* [Written problem] How many lines in the listing below contain the word "Expand"? Reply with the number only.

────────────────

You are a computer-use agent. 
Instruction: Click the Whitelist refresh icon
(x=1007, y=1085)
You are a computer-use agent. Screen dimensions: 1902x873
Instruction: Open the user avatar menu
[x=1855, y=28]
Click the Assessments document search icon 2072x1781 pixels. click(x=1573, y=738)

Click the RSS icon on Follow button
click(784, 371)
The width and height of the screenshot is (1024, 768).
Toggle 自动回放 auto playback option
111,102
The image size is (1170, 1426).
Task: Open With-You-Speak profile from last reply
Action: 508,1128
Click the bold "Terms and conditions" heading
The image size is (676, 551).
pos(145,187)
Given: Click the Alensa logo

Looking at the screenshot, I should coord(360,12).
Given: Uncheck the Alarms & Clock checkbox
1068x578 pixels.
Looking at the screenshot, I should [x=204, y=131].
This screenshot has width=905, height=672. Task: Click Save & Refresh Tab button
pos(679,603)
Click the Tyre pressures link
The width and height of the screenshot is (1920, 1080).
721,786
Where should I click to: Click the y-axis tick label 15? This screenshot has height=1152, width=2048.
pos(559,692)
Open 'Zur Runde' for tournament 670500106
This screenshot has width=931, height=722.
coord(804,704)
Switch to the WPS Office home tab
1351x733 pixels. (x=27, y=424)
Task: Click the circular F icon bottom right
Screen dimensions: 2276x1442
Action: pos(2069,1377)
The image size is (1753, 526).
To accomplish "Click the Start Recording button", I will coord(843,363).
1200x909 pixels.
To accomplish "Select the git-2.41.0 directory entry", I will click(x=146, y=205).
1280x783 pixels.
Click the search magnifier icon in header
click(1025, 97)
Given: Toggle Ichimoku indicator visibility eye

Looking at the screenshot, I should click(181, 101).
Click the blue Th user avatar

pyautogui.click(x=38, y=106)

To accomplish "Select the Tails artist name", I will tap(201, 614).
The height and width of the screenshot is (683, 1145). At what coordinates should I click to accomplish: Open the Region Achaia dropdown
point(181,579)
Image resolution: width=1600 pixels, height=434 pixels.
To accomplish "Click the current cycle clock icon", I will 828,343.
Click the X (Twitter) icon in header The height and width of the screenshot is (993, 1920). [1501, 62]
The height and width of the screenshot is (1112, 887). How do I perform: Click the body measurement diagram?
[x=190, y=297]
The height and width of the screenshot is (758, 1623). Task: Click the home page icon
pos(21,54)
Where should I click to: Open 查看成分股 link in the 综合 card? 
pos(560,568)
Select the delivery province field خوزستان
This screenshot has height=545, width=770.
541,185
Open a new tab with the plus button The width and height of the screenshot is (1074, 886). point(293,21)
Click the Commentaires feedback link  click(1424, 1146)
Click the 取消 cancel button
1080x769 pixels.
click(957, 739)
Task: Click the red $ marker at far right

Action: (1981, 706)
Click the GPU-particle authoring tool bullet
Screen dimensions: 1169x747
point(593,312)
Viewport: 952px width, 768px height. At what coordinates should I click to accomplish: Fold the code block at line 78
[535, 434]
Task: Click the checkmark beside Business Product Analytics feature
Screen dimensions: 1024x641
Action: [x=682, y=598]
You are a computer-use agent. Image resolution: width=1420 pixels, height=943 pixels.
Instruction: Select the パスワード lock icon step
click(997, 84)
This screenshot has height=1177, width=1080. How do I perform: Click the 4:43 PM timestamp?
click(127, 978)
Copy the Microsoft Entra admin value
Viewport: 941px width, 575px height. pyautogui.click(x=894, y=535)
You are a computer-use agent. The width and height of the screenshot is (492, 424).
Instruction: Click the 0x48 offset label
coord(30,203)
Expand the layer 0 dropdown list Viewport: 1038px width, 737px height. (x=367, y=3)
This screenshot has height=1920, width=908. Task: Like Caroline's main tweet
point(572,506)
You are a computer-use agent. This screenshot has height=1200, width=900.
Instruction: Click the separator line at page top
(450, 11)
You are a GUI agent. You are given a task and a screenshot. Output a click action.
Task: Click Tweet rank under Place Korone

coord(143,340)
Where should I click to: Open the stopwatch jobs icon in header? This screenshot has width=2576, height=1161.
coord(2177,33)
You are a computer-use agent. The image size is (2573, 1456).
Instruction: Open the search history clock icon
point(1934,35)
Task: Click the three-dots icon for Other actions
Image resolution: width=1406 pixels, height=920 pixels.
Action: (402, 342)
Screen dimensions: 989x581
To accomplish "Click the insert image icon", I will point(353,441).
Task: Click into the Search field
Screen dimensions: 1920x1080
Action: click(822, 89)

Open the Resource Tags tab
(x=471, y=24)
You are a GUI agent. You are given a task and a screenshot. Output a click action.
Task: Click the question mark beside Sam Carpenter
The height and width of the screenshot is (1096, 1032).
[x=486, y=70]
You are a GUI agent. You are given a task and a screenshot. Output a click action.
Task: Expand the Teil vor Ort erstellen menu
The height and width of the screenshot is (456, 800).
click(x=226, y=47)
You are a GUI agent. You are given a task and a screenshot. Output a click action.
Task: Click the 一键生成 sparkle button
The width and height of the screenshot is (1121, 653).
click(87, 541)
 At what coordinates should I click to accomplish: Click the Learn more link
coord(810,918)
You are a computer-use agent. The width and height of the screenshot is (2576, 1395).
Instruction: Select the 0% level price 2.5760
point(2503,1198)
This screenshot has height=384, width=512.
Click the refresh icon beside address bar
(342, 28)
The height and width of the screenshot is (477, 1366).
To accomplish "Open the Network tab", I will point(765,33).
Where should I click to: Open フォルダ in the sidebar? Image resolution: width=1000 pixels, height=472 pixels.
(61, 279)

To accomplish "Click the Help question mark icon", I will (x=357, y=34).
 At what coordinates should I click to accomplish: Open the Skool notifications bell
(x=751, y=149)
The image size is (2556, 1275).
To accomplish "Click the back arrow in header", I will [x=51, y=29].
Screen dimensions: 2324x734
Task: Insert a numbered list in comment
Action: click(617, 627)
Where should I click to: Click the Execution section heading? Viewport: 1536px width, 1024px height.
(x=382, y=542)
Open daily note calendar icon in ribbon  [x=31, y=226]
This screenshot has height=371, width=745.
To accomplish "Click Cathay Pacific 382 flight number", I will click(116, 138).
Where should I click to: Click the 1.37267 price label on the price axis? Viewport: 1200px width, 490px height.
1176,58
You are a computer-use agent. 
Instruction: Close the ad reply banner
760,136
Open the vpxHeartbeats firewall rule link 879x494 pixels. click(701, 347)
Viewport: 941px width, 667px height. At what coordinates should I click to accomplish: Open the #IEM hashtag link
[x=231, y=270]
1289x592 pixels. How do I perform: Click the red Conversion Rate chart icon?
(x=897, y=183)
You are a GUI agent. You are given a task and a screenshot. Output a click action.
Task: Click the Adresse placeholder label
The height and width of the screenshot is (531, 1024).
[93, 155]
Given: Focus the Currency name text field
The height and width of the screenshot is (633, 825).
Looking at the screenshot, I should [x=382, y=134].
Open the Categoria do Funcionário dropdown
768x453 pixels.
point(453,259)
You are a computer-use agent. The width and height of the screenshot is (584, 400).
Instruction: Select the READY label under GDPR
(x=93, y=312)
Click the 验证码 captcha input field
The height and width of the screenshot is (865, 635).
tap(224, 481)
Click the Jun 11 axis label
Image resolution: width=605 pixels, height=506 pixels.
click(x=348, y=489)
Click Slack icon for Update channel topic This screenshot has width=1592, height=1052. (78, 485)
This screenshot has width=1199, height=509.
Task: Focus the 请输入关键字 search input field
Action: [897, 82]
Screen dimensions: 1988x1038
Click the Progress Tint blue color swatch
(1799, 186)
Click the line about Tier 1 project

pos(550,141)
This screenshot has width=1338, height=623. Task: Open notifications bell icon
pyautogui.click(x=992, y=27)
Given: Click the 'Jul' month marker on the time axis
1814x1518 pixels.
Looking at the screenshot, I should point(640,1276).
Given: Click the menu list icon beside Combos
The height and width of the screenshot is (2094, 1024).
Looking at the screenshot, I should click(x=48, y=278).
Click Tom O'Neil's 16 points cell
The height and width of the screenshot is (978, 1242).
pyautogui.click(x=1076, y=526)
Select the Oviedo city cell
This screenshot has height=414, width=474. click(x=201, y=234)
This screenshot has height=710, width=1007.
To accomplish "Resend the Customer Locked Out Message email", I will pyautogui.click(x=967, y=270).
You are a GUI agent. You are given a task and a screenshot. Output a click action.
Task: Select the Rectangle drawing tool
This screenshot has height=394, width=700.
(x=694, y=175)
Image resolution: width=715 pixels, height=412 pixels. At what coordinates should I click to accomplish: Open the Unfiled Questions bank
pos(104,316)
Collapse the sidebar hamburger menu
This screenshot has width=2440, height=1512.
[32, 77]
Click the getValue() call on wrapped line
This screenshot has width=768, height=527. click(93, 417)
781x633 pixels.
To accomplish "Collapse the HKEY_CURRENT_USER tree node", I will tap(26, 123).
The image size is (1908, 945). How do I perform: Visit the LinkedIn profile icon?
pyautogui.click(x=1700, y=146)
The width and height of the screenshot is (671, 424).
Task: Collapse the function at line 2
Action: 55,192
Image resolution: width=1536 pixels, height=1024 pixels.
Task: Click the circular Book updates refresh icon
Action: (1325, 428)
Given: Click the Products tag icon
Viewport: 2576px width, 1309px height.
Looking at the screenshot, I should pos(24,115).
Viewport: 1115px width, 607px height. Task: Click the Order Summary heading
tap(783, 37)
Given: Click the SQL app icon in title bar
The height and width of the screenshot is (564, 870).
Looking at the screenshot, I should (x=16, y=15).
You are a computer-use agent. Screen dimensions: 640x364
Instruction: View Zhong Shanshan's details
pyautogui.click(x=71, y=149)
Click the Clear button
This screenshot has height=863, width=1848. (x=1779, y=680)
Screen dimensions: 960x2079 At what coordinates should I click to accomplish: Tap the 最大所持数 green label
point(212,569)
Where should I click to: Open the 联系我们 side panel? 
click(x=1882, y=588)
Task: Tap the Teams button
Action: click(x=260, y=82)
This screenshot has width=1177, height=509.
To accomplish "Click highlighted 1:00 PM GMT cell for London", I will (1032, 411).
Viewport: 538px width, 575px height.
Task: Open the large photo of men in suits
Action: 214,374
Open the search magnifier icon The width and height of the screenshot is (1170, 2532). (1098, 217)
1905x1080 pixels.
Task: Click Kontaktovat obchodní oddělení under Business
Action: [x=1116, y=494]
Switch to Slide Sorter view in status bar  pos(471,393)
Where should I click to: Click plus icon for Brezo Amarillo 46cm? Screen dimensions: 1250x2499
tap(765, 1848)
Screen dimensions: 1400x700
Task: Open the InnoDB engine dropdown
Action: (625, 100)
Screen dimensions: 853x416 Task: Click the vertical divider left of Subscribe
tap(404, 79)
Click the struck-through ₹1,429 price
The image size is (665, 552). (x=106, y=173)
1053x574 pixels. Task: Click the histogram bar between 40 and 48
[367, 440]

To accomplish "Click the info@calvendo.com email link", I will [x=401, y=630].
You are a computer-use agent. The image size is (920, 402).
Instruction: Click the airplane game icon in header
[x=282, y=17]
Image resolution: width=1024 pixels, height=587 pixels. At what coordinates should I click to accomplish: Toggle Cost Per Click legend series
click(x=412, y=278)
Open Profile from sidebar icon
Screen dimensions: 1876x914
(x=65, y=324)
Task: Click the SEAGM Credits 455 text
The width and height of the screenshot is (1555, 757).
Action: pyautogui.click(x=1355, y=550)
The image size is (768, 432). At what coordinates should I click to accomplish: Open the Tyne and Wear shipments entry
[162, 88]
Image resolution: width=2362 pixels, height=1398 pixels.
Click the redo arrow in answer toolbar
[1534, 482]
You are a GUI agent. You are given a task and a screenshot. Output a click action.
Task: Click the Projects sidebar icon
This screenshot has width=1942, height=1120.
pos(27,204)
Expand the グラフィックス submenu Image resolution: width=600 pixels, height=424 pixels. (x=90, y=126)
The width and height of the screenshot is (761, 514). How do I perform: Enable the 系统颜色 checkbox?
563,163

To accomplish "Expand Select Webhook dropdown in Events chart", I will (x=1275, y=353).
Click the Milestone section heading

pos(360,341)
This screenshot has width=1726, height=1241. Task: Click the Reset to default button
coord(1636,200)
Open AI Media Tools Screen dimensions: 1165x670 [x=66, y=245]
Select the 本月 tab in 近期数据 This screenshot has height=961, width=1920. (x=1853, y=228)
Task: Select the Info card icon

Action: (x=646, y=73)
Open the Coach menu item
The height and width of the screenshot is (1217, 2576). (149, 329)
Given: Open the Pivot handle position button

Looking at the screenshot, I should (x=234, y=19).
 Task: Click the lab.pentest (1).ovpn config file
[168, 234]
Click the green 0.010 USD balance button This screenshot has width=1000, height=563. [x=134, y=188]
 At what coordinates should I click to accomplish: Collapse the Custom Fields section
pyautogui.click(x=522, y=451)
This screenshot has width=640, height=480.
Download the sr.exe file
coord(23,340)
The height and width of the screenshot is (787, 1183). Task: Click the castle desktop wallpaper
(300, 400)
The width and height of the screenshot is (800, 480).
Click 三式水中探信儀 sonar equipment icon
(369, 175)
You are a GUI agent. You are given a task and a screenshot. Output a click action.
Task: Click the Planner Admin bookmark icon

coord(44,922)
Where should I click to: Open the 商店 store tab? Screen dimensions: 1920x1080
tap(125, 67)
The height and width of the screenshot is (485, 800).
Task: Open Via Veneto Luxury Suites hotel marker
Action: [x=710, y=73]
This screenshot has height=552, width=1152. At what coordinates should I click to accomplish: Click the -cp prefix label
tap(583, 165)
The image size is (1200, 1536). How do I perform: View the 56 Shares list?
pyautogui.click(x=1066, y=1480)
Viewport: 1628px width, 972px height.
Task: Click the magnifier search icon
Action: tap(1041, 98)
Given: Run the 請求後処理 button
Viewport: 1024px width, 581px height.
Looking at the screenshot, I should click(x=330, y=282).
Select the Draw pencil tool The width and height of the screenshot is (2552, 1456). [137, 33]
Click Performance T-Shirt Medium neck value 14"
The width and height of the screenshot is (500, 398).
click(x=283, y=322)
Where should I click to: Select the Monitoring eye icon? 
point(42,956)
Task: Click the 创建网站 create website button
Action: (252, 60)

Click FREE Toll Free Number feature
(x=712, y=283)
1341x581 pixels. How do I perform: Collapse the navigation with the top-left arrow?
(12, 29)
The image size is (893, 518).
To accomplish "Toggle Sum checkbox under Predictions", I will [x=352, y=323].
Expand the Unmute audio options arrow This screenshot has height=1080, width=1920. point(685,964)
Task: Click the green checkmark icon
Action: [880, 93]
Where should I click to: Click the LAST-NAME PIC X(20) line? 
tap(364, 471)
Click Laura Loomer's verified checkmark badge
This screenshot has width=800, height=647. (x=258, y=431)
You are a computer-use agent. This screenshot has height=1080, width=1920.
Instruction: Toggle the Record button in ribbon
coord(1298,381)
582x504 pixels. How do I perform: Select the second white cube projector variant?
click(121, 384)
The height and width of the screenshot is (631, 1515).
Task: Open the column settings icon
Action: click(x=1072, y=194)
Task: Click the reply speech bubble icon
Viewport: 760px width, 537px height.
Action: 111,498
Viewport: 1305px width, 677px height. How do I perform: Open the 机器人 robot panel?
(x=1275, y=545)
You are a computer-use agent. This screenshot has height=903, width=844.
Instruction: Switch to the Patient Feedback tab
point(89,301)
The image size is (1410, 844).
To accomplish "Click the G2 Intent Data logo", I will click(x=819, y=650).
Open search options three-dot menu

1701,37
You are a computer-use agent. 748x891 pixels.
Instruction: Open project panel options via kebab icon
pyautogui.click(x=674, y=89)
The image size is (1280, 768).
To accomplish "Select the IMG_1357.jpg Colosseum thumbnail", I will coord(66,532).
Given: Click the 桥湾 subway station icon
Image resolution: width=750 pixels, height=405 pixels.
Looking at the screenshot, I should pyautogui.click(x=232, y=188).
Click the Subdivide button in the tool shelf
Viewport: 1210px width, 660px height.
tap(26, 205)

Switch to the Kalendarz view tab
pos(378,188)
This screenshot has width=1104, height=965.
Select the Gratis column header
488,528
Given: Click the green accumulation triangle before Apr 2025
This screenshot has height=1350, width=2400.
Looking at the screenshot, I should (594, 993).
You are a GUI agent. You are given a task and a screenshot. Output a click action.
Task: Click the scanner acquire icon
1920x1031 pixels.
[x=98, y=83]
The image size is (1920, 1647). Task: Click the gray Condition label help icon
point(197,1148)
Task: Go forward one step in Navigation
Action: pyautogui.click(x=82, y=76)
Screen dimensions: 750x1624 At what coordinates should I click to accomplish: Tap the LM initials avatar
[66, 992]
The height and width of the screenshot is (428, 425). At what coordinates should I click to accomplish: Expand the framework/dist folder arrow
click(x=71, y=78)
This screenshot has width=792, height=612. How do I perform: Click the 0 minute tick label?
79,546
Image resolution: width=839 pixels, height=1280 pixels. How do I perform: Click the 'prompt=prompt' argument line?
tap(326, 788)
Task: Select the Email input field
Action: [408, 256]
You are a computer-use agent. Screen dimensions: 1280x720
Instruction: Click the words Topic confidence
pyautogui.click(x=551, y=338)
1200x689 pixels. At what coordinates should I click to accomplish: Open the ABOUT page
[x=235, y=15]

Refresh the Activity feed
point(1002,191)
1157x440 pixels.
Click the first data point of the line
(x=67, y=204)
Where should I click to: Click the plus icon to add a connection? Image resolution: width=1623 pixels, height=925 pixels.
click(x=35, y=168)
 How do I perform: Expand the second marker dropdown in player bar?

────────────────

* [Task answer] 7